'15 rounds with Tyson' can be a knockout

March 19, 2004

Marathon three-hour teaching blocks left staff and students reeling at first. But refinements have made the strategy a success. Stephen Halliday reports

When Buckingham Business School introduced a timetable to replace lectures and seminars with two and three-hour teaching blocks four years ago, I soon observed colleagues emerging dazed and exhausted from classes with 100 or more undergraduates. The students were in a similar state.

The aim had been to make more productive use of lecturers in larger classes, but an email survey that I conducted produced few positive responses. Lecturers complained about lecturing on and on until "we all collapsed in a heap". Other comments included: "Not a good way to learn" and "Two hours of solid lecturing is not productive". Students reacted with a similar blend of exhaustion and frustration.

We carried out a series of experiments over the next two years to see how best to engage students and sustain their enthusiasm over long teaching blocks. The classes were scheduled at different times and on different days. One was on Monday afternoon, one on Thursday morning and a third on Friday afternoon, a notoriously difficulty time to capture students, let alone engage them. Class sizes varied from 35 to 45 with a mix of nationalities. The subject was marketing. Most of the classes involved second-year degree students, though one class was for third-year degree students.

Each class received the same materials, consisting of:

  • A handout (in PowerPoint) of all the slides the lecturer would be using for the semester
  • Copies of the syllabus, the reading list and the previous two years' examination papers (designed to convince the overconfident that they had no chance of passing without regular attendance)
  • Case studies that students would work on in class, week by week
  • A copy of the assignment the students would complete in groups (worth 50 per cent of the assessment for the module).

Students were encouraged to occupy the same seats each week, sitting in self-selected groups of three or four in which they would complete the assignment. The lecturer would teach the class for 20 to 30 minutes, after which the students worked in their groups on a case or exercise from the handout. At the end of ten to 20 minutes they would give feedback.

Students quickly learnt that groups that messed about and did not take the exercise seriously were generally singled out first to give feedback. A desire to avoid humiliation soon asserted itself and staff had no problems in persuading students to work conscientiously. After the feedback and discussion, the process began again: 20 to 30 minutes teaching followed by further exercises. Little use was made of videos. Students could watch them in their own time in the library.

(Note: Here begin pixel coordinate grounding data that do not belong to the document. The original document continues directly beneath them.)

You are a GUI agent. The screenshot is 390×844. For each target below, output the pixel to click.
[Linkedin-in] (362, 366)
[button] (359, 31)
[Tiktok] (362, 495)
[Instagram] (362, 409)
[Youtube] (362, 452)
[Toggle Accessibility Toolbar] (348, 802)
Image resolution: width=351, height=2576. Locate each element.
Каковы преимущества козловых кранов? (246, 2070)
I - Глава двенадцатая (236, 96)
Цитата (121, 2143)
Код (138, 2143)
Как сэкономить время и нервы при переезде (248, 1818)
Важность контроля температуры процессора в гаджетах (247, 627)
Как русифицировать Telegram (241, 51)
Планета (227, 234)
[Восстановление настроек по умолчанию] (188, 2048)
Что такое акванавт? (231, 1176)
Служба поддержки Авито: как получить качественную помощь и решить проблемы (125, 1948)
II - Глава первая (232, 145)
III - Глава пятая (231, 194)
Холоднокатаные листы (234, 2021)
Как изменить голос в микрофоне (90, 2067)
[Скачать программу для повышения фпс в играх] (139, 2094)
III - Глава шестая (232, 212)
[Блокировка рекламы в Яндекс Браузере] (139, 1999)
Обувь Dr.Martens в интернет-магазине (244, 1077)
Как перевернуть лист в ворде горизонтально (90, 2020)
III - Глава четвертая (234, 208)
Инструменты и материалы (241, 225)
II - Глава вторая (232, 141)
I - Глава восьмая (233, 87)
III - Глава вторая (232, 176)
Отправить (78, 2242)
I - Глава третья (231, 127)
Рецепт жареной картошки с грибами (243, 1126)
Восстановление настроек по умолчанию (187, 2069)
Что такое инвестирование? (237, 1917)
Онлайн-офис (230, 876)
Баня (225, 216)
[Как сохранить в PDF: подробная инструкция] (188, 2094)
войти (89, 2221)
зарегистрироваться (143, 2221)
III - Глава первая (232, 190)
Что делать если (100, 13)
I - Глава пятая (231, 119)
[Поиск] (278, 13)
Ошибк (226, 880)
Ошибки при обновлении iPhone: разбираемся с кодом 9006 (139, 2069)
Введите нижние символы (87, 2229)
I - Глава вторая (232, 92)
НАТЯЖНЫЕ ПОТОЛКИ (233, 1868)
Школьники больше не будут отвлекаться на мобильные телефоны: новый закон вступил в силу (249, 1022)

Complacency was the first problem we detected. Many students believed that a comprehensive handout absolved them from the need to take notes, read books or otherwise exercise their minds. We dealt with this in two ways: first by nagging and virtually standing over them while they wrote; second by setting exercises based on previous years' examinations designed to reveal the previous week's learning. Those whose note-taking was poor found themselves unable to answer questions of the kind they were likely to encounter in the examination. We used the desire to gain marks - the motive that most strongly animates most students - to encourage attendance and active participation.

Student feedback has been very positive. Some complain that they find the three hours heavy going - "like 15 rounds with Mike Tyson", one student said. But attendance has been high - 78 per cent for the Friday afternoon class. This suggests that the students find the classes rewarding, if exhausting. The lecturers also share these mixed feelings.

At one point we experimented by using two lecturers working simultaneously in a class of 84, but this was not a success. The large room required for the class encouraged students to migrate irresistibly to the back, making it difficult to generate the sort of learning-centred discussion that the method requires. Room layout is critical. The ideal room is furnished with tables for groups of three to four students that the lecturer can move between without having to clamber over benches. It takes an enormous amount of work at the start of each semester to produce a handout that covers the whole syllabus but once the semester is under way there is less weekly preparation. And the students do seem to learn.

Stephen Halliday lectures at Buckingham Business School.